Obama did not apologize for the Hiroshima bombing or the atomic attack on Nagasaki three days later. About 80,000 were killed outright by the bombing in Hiroshima and another 60,000 died by the year’s end. About 70,000 people were killed in Nagasaki. The death toll for both bombings stands at 210,000.

Japanese bomb victim organizations have long pressed for an apology, viewing the use of atomic weapons as inhumane.

President Obama lays a wreath at Hiroshima Peace Memorial Park in Hiroshima, western, Japan, Friday, May 27, 2016. © Shuji Kajiyama, AP President Obama lays a wreath at Hiroshima Peace Memorial Park in Hiroshima, western, Japan, Friday, May 27, 2016. Many American veteran groups and former prisoners of war have opposed an apology, arguing that the Hiroshima and Nagasaki bombings hastened the end of a long and brutal conflict.

"Our visit to Hiroshima will honor all those who were lost in World War II and reaffirm our shared vision of a world without nuclear weapons," Obama said at a press conference this week.

Japan surrendered on Aug. 15, 1945. Obama was awarded the 2009 Nobel Peace Prize largely on his stated goal of controlling the spread of nuclear weapons.

Obama was in Japan this week to attend the Group of Seven leaders’ conference in Ise-Shima, about 300 miles away. He was scheduled to meet with troops at a U.S. airbase near Hiroshima after the summit ended Friday. 

Obama entered the Hiroshima Peace Memorial Museum, where he was expected to sign a guest book. He and Abe were scheduled to tour the memorial park and speak with three bombing survivors. 

No American veterans or former prisoners of war were invited to the ceremony. A U.S. POW support group announced last week that the White House had invited a former POW to accompany Obama during his visit to the memorial, but the White House later said that no such invitation had been extended.

Supporters said that was a missed opportunity.

“The inclusion of this individual standing alongside our president and the leader of America’s strong ally would have served as a powerful and appropriate reminder of all those who suffered in the Asia Pacific region during WWII,” Rabbi Abraham Cooper, associate dean of the Simon Wiesenthal Center in Los Angeles, said in a statement Thursday. 

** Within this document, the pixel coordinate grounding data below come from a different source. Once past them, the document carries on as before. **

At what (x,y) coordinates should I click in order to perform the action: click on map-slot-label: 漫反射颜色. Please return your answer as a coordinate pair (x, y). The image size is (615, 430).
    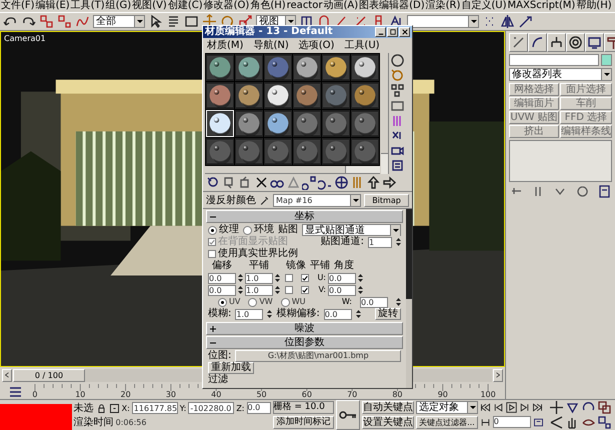
    Looking at the image, I should click on (231, 200).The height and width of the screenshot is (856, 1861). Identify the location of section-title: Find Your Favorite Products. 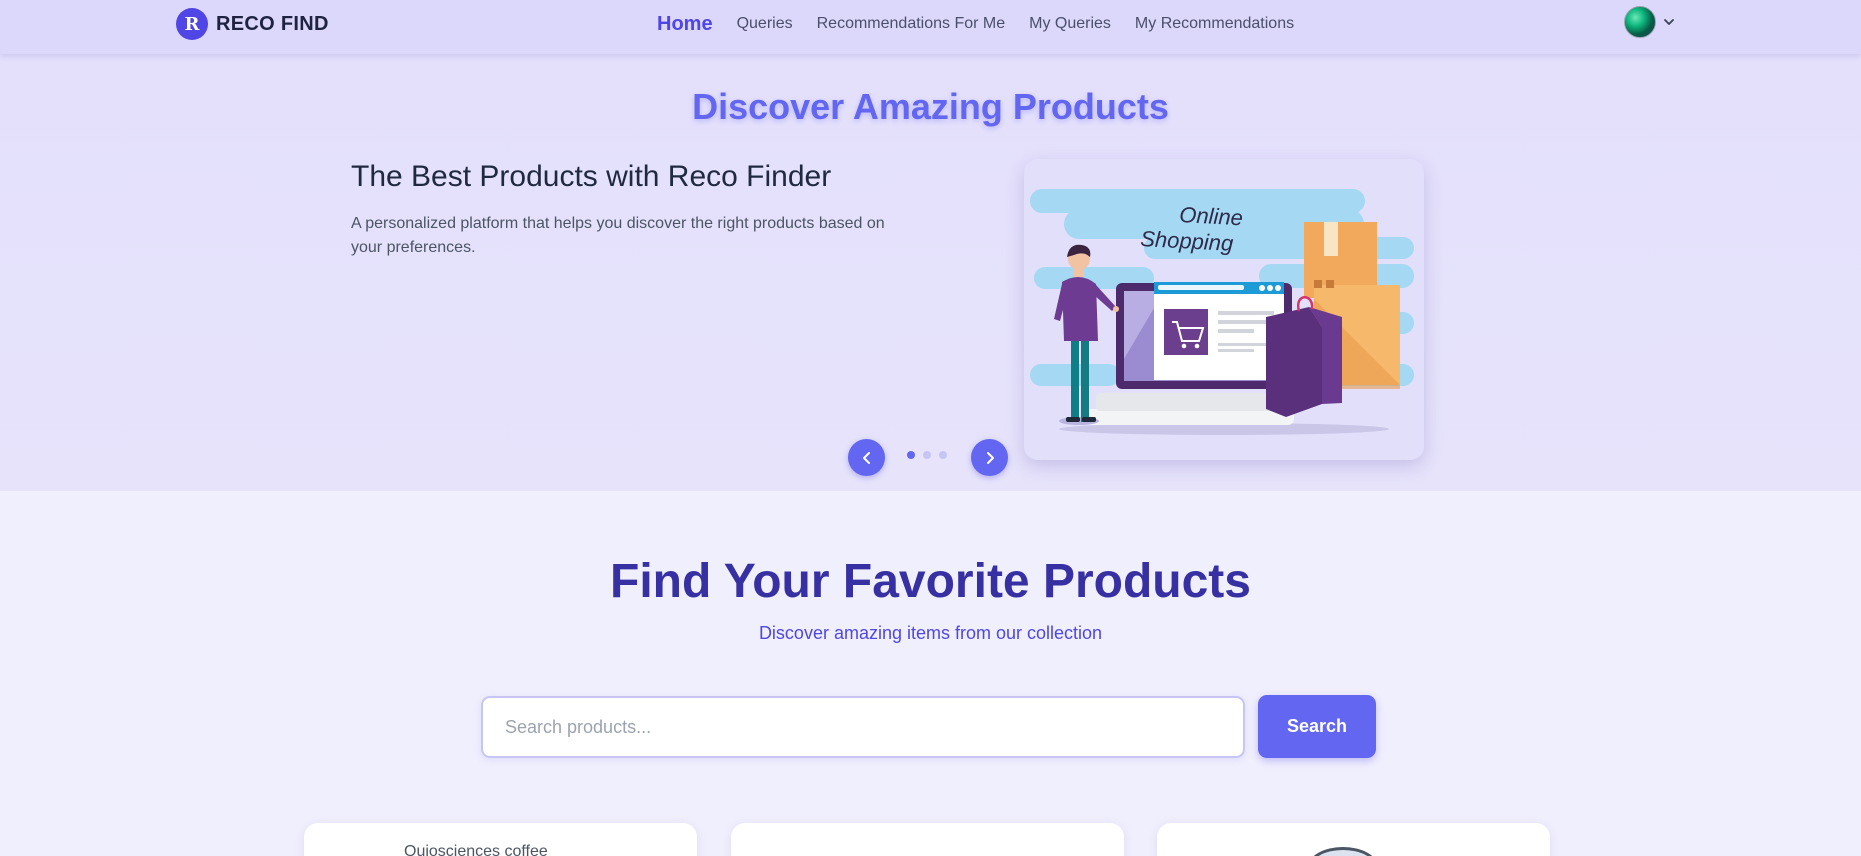
(930, 582).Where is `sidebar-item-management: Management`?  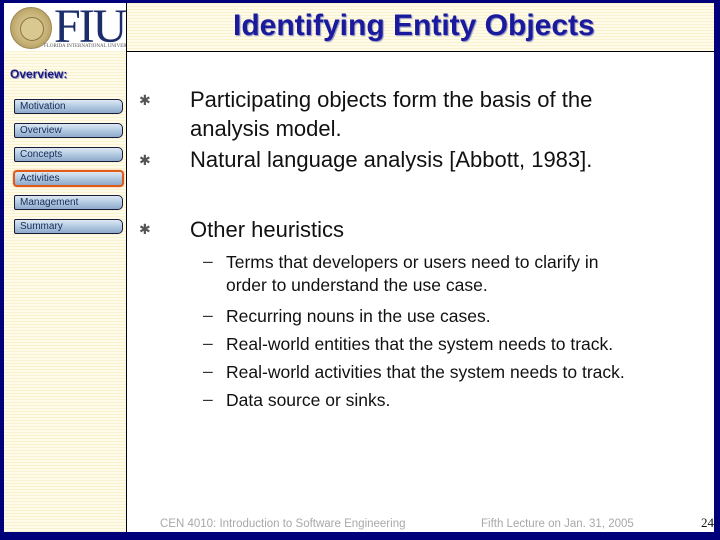
sidebar-item-management: Management is located at coordinates (68, 202). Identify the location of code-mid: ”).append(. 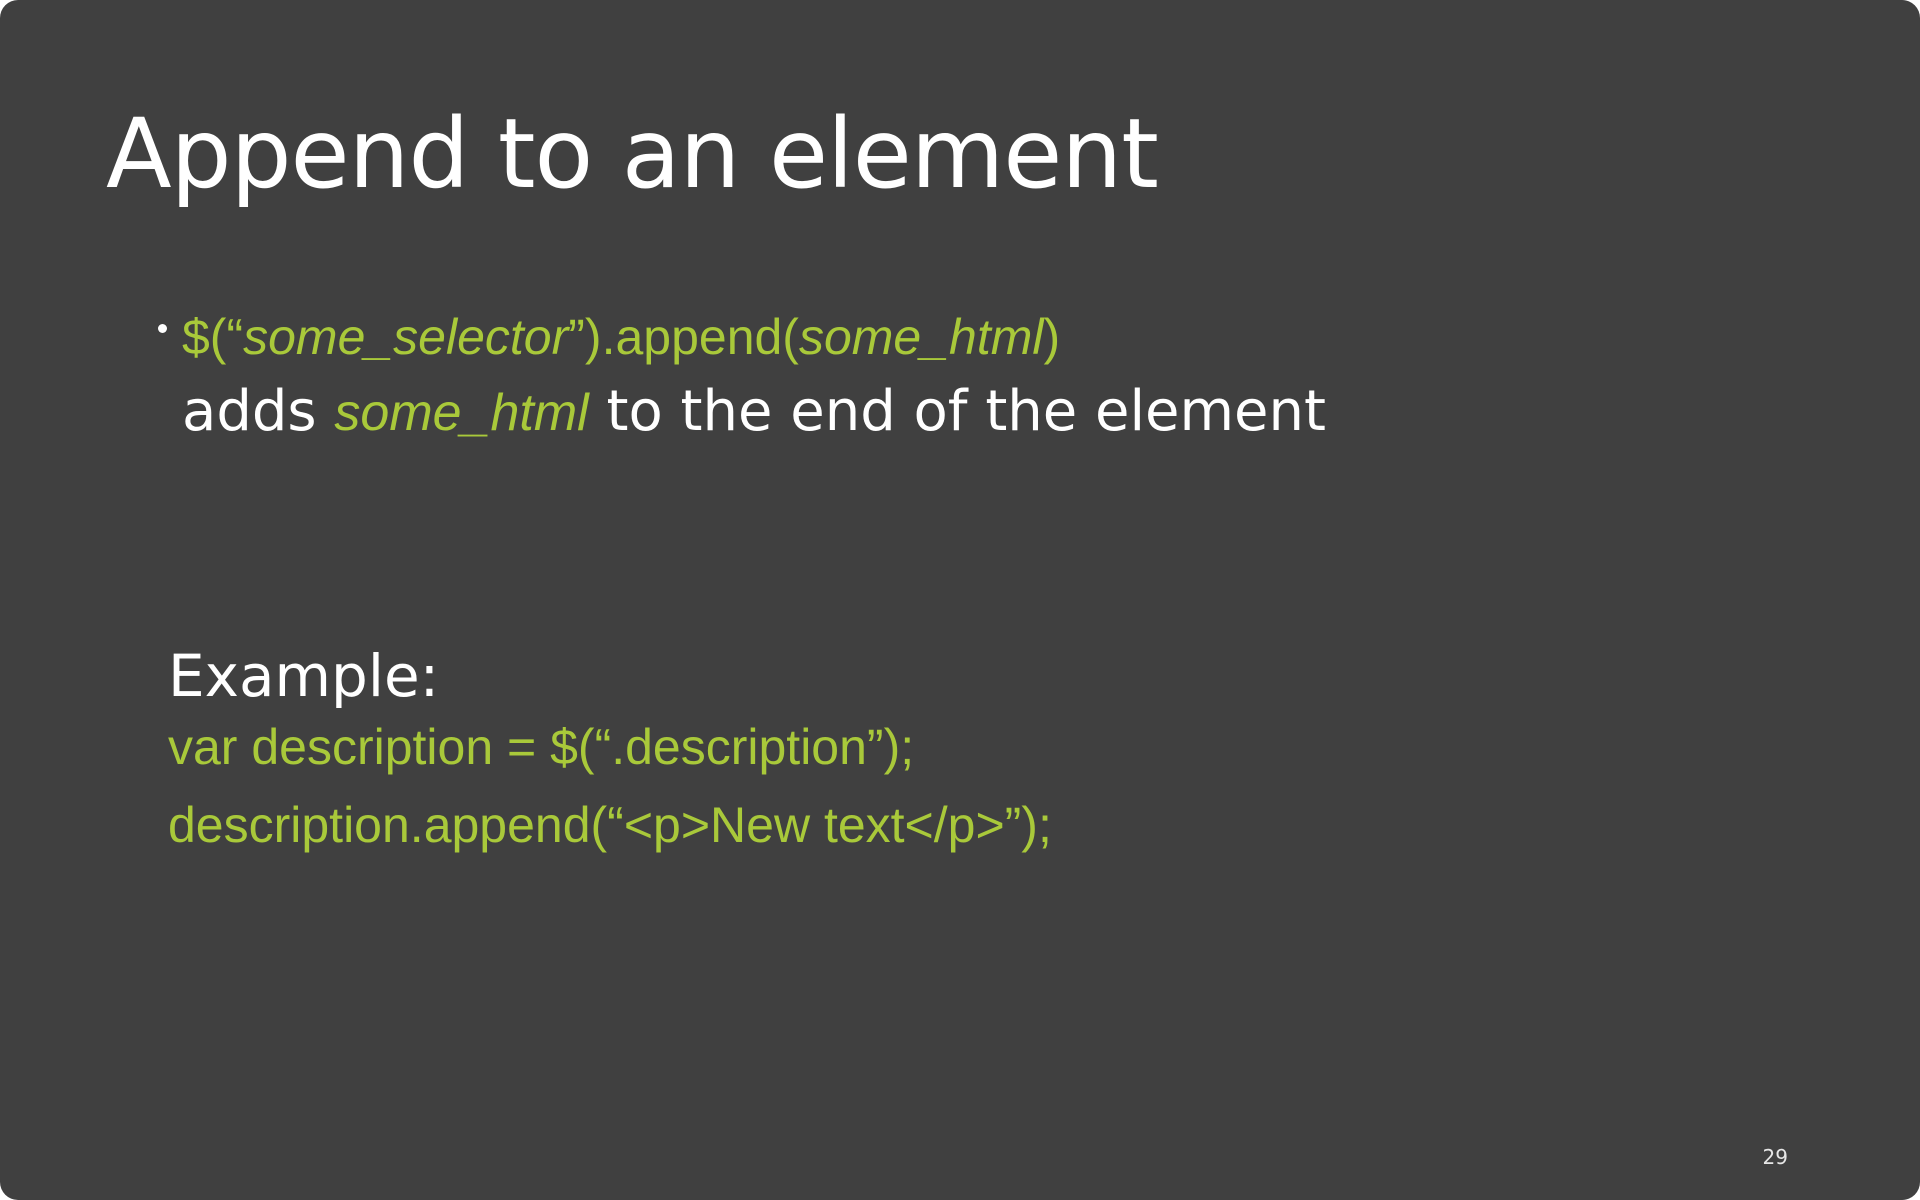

Among the invited guests was 78-year-old Shigeaki Mori, a Hiroshima bomb survivor. Mori spent 35 years trying to locate and console family members of 12 captured American airmen who were killed in the bombing. 

Mori is not looking for an apology from Obama, said Barry Frechette, a filmmaker who produced a recent documentary on Mori’s efforts.

“The most important thing we can do is recognize what happened, and understand the horrible consequences of war,” Frechette said. “We heard from U.S. POW families about how terrible a sacrifice was paid in the loss of their loved ones, but also what terrible consequences of war on the Japanese side, too, especially to the civilians.”